DESCRIPTION OF THE TASK:
For this exercise, transcribe all the records below exactly.
____ DATA LISTING
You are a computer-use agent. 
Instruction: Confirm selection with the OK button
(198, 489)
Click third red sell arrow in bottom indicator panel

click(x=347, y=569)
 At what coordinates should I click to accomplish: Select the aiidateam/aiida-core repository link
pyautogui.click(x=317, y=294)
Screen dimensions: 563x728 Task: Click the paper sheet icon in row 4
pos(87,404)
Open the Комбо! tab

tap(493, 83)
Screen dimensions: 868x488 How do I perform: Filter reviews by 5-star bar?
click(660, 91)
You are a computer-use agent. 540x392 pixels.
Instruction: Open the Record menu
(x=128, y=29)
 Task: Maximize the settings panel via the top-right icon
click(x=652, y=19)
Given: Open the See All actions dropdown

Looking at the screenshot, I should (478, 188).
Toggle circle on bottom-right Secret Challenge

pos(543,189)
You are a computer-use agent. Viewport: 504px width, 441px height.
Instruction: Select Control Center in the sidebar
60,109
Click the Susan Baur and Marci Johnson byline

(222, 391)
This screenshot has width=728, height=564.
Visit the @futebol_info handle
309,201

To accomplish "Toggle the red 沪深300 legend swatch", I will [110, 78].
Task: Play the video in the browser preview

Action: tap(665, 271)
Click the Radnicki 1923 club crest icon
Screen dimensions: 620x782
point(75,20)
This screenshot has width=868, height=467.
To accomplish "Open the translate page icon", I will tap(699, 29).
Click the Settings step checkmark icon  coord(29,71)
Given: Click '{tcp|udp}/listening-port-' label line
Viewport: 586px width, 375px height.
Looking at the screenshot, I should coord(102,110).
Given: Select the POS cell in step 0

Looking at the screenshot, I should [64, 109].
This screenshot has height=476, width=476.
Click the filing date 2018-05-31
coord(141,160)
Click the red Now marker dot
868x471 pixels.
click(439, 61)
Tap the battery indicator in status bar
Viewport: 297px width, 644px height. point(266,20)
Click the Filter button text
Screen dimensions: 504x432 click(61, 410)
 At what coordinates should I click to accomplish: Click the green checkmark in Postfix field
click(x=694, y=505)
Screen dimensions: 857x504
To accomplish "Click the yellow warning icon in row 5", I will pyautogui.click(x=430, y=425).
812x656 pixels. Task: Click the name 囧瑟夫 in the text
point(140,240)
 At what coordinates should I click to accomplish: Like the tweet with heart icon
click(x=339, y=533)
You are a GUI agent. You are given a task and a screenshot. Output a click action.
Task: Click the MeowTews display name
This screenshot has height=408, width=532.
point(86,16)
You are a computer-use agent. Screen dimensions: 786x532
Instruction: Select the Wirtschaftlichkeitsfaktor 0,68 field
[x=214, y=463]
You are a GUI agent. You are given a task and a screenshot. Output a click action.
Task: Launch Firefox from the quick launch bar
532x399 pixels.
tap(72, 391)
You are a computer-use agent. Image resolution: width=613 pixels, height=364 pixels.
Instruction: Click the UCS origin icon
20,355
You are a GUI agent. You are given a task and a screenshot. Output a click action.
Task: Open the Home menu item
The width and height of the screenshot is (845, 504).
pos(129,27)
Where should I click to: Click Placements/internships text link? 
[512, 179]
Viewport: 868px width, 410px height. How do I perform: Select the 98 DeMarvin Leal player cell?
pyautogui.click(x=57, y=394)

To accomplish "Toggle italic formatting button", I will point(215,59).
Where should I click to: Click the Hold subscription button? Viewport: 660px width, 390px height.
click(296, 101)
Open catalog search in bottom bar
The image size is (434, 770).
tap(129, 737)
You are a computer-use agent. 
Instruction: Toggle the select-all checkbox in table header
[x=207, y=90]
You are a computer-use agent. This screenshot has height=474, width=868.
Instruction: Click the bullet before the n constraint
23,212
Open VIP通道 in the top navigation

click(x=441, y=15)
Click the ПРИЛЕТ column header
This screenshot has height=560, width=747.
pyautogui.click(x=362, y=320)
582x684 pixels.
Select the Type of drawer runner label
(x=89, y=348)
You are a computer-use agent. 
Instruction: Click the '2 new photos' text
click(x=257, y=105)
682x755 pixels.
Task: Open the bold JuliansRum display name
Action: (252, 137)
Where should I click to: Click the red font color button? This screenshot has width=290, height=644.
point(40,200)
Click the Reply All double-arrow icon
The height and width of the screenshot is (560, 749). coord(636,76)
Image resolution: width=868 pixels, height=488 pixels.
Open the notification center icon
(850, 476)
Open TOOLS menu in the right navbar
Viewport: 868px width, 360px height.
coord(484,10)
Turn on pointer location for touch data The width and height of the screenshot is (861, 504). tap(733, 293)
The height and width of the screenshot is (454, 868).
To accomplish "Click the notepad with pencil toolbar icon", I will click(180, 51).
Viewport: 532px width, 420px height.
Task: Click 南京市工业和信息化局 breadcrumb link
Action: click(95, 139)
________
RESULT:
You are a computer-use agent. 
Instruction: Confirm selection with the OK button
(198, 489)
Click third red sell arrow in bottom indicator panel

click(x=347, y=569)
 At what coordinates should I click to accomplish: Select the aiidateam/aiida-core repository link
pyautogui.click(x=317, y=294)
Screen dimensions: 563x728 Task: Click the paper sheet icon in row 4
pos(87,404)
Open the Комбо! tab

tap(493, 83)
Screen dimensions: 868x488 How do I perform: Filter reviews by 5-star bar?
click(660, 91)
You are a computer-use agent. 540x392 pixels.
Instruction: Open the Record menu
(x=128, y=29)
 Task: Maximize the settings panel via the top-right icon
click(x=652, y=19)
Given: Open the See All actions dropdown

Looking at the screenshot, I should (478, 188).
Toggle circle on bottom-right Secret Challenge

pos(543,189)
You are a computer-use agent. Viewport: 504px width, 441px height.
Instruction: Select Control Center in the sidebar
60,109
Click the Susan Baur and Marci Johnson byline

(222, 391)
This screenshot has width=728, height=564.
Visit the @futebol_info handle
309,201

To accomplish "Toggle the red 沪深300 legend swatch", I will [110, 78].
Task: Play the video in the browser preview

Action: tap(665, 271)
Click the Radnicki 1923 club crest icon
Screen dimensions: 620x782
point(75,20)
This screenshot has width=868, height=467.
To accomplish "Open the translate page icon", I will tap(699, 29).
Click the Settings step checkmark icon  coord(29,71)
Given: Click '{tcp|udp}/listening-port-' label line
Viewport: 586px width, 375px height.
Looking at the screenshot, I should coord(102,110).
Given: Select the POS cell in step 0

Looking at the screenshot, I should [64, 109].
This screenshot has height=476, width=476.
Click the filing date 2018-05-31
coord(141,160)
Click the red Now marker dot
868x471 pixels.
click(439, 61)
Tap the battery indicator in status bar
Viewport: 297px width, 644px height. point(266,20)
Click the Filter button text
Screen dimensions: 504x432 click(61, 410)
 At what coordinates should I click to accomplish: Click the green checkmark in Postfix field
click(x=694, y=505)
Screen dimensions: 857x504
To accomplish "Click the yellow warning icon in row 5", I will pyautogui.click(x=430, y=425).
812x656 pixels. Task: Click the name 囧瑟夫 in the text
point(140,240)
 At what coordinates should I click to accomplish: Like the tweet with heart icon
click(x=339, y=533)
You are a GUI agent. You are given a task and a screenshot. Output a click action.
Task: Click the MeowTews display name
This screenshot has height=408, width=532.
point(86,16)
You are a computer-use agent. Screen dimensions: 786x532
Instruction: Select the Wirtschaftlichkeitsfaktor 0,68 field
[x=214, y=463]
You are a GUI agent. You are given a task and a screenshot. Output a click action.
Task: Launch Firefox from the quick launch bar
532x399 pixels.
tap(72, 391)
You are a computer-use agent. Image resolution: width=613 pixels, height=364 pixels.
Instruction: Click the UCS origin icon
20,355
You are a GUI agent. You are given a task and a screenshot. Output a click action.
Task: Open the Home menu item
The width and height of the screenshot is (845, 504).
pos(129,27)
Where should I click to: Click Placements/internships text link? 
[512, 179]
Viewport: 868px width, 410px height. How do I perform: Select the 98 DeMarvin Leal player cell?
pyautogui.click(x=57, y=394)

To accomplish "Toggle italic formatting button", I will point(215,59).
Where should I click to: Click the Hold subscription button? Viewport: 660px width, 390px height.
click(296, 101)
Open catalog search in bottom bar
The image size is (434, 770).
tap(129, 737)
You are a computer-use agent. 
Instruction: Toggle the select-all checkbox in table header
[x=207, y=90]
You are a computer-use agent. This screenshot has height=474, width=868.
Instruction: Click the bullet before the n constraint
23,212
Open VIP通道 in the top navigation

click(x=441, y=15)
Click the ПРИЛЕТ column header
This screenshot has height=560, width=747.
pyautogui.click(x=362, y=320)
582x684 pixels.
Select the Type of drawer runner label
(x=89, y=348)
You are a computer-use agent. 
Instruction: Click the '2 new photos' text
click(x=257, y=105)
682x755 pixels.
Task: Open the bold JuliansRum display name
Action: (252, 137)
Where should I click to: Click the red font color button? This screenshot has width=290, height=644.
point(40,200)
Click the Reply All double-arrow icon
The height and width of the screenshot is (560, 749). coord(636,76)
Image resolution: width=868 pixels, height=488 pixels.
Open the notification center icon
(850, 476)
Open TOOLS menu in the right navbar
Viewport: 868px width, 360px height.
coord(484,10)
Turn on pointer location for touch data The width and height of the screenshot is (861, 504). tap(733, 293)
The height and width of the screenshot is (454, 868).
To accomplish "Click the notepad with pencil toolbar icon", I will click(180, 51).
Viewport: 532px width, 420px height.
Task: Click 南京市工业和信息化局 breadcrumb link
Action: click(95, 139)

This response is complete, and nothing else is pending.